• [Rows showing where targets appear]:
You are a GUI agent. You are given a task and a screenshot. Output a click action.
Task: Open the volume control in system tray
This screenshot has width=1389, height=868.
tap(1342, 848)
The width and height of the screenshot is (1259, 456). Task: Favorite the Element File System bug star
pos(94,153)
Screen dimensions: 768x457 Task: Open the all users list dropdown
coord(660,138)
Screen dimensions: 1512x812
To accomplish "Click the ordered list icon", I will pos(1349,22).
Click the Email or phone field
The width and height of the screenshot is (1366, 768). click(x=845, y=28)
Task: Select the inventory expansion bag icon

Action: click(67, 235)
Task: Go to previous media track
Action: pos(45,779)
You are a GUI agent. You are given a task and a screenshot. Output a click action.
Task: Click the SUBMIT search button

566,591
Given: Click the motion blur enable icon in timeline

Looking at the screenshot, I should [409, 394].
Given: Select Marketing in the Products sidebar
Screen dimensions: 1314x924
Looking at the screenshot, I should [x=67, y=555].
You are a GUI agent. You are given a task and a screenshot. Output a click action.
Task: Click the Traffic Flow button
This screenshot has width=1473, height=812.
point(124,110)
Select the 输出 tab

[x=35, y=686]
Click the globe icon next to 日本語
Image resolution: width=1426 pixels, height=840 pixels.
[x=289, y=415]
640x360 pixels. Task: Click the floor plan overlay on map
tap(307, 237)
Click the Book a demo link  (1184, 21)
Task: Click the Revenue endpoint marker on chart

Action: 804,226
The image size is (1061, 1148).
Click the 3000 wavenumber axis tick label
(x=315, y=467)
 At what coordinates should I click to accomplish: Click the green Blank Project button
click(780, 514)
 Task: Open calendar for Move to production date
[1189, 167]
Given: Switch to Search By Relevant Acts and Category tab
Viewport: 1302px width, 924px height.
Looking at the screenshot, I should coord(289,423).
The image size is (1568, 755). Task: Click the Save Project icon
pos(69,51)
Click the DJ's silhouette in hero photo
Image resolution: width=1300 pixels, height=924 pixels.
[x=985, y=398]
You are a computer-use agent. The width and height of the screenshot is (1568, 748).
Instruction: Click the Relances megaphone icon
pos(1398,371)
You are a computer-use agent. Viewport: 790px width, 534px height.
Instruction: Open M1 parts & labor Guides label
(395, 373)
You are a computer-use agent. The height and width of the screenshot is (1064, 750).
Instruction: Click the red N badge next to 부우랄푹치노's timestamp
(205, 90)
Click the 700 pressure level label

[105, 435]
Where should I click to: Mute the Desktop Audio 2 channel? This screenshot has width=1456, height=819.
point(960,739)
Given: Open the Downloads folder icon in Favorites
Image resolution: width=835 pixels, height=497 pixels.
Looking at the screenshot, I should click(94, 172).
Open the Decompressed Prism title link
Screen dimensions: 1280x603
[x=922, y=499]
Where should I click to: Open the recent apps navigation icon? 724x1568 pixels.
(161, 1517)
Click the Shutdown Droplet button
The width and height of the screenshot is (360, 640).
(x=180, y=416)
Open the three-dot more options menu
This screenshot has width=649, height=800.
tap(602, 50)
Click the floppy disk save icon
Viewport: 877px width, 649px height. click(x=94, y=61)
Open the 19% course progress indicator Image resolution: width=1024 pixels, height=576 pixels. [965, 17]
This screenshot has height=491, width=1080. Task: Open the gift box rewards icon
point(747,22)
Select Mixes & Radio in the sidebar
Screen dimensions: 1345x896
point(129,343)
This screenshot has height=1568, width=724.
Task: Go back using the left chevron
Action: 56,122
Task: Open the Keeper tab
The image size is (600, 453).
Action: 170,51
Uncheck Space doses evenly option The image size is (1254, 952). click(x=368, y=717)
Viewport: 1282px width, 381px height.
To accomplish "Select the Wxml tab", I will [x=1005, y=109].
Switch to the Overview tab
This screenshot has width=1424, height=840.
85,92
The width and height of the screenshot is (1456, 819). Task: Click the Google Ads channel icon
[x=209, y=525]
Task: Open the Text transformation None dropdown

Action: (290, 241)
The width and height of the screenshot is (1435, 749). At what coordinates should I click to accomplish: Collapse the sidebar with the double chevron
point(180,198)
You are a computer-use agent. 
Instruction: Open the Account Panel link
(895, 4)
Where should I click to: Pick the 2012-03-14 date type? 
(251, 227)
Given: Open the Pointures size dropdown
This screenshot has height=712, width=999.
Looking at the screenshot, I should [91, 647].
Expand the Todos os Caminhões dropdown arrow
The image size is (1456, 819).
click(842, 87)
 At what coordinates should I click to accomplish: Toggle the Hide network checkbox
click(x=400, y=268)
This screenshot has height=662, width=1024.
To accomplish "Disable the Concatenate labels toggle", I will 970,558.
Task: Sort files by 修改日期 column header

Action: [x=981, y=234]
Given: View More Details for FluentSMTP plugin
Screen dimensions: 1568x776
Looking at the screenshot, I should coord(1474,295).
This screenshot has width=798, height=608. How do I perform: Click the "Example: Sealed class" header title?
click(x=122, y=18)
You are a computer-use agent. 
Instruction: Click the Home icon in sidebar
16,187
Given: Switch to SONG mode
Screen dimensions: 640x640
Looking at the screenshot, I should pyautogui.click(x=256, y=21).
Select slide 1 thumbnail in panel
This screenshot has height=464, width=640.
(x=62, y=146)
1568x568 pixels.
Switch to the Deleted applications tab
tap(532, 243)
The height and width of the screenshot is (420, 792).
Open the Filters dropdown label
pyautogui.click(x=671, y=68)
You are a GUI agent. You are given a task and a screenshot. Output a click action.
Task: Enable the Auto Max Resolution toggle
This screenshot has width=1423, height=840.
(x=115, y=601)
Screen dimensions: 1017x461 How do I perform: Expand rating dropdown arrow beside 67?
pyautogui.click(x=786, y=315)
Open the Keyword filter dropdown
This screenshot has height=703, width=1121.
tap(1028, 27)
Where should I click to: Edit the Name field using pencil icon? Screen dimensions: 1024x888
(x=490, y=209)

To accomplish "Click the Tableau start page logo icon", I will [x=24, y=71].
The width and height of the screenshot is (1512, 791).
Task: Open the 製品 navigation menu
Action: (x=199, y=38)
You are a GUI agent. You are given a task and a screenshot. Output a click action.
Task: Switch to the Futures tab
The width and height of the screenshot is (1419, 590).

• [REQUIRED WORK]: Copy the records from the start through the line with "Action: pos(45,779)", changing "volume control" to "audio mixer" and keeping everything else the same.

• [THE COMPLETED TASK]:
You are a GUI agent. You are given a task and a screenshot. Output a click action.
Task: Open the audio mixer in system tray
This screenshot has width=1389, height=868.
tap(1342, 848)
The width and height of the screenshot is (1259, 456). Task: Favorite the Element File System bug star
pos(94,153)
Screen dimensions: 768x457 Task: Open the all users list dropdown
coord(660,138)
Screen dimensions: 1512x812
To accomplish "Click the ordered list icon", I will pos(1349,22).
Click the Email or phone field
The width and height of the screenshot is (1366, 768). click(x=845, y=28)
Task: Select the inventory expansion bag icon

Action: click(67, 235)
Task: Go to previous media track
Action: pos(45,779)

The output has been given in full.